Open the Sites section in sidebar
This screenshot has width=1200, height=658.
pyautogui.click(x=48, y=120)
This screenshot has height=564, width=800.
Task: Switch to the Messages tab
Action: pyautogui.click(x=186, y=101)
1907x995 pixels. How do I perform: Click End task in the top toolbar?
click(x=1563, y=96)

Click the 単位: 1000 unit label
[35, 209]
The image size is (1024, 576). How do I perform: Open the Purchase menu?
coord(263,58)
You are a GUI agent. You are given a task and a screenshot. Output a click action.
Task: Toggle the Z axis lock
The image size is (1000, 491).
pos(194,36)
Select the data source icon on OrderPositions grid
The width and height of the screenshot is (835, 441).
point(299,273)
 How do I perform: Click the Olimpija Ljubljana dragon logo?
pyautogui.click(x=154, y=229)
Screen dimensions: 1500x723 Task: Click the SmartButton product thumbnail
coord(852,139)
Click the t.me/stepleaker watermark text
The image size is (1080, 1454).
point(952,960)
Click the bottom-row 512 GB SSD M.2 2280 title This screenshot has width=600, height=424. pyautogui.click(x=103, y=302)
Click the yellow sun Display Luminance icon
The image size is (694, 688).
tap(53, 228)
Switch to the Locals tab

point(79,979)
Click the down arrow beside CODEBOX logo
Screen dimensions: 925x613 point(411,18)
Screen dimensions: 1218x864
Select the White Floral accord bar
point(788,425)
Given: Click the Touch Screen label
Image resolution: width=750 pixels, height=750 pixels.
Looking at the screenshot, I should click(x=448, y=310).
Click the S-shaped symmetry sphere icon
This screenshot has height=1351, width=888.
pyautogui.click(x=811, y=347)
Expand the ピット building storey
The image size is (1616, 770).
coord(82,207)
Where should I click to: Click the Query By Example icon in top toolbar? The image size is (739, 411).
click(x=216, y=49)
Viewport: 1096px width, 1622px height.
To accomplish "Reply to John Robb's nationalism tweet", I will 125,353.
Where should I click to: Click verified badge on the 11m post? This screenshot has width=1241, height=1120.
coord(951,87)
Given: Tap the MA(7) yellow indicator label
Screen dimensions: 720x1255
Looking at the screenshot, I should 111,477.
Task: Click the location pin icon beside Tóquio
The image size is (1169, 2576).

+-------+

Transcribe the lines above between the line holding "Click the 単位: 1000 unit label" and the line holding "Task: Toggle the Z axis lock", inclusive, exactly as they stand and with nothing added.

→ RESPONSE AREA
Click the 単位: 1000 unit label
[35, 209]
The image size is (1024, 576). How do I perform: Open the Purchase menu?
coord(263,58)
You are a GUI agent. You are given a task and a screenshot. Output a click action.
Task: Toggle the Z axis lock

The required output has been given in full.